Given entries:
____________
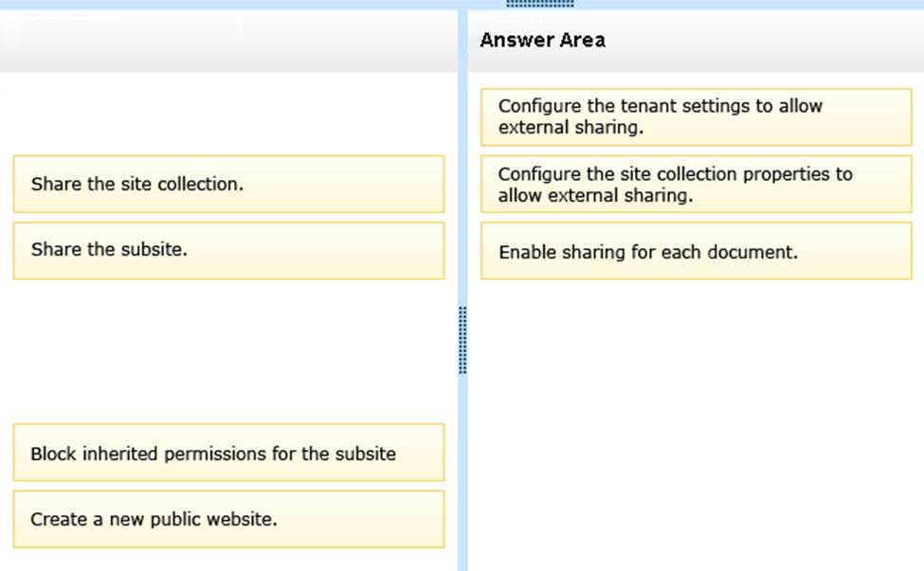Click the 'Answer Area' header title
The image size is (924, 571).
(x=542, y=40)
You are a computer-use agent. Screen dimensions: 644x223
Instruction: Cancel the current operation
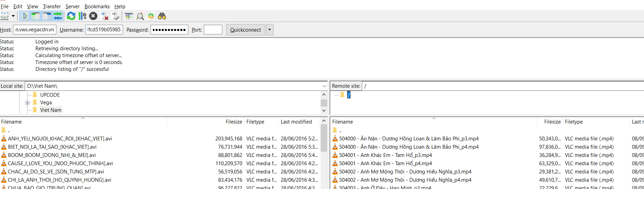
____________
Work instruction: Return nothing except the lines from the line with "You are a computer-use" through the last line of the records above, copied exactly and without pictures.

Response area:
You are a computer-use agent. Screen dimensions: 644x223
Instruction: Cancel the current operation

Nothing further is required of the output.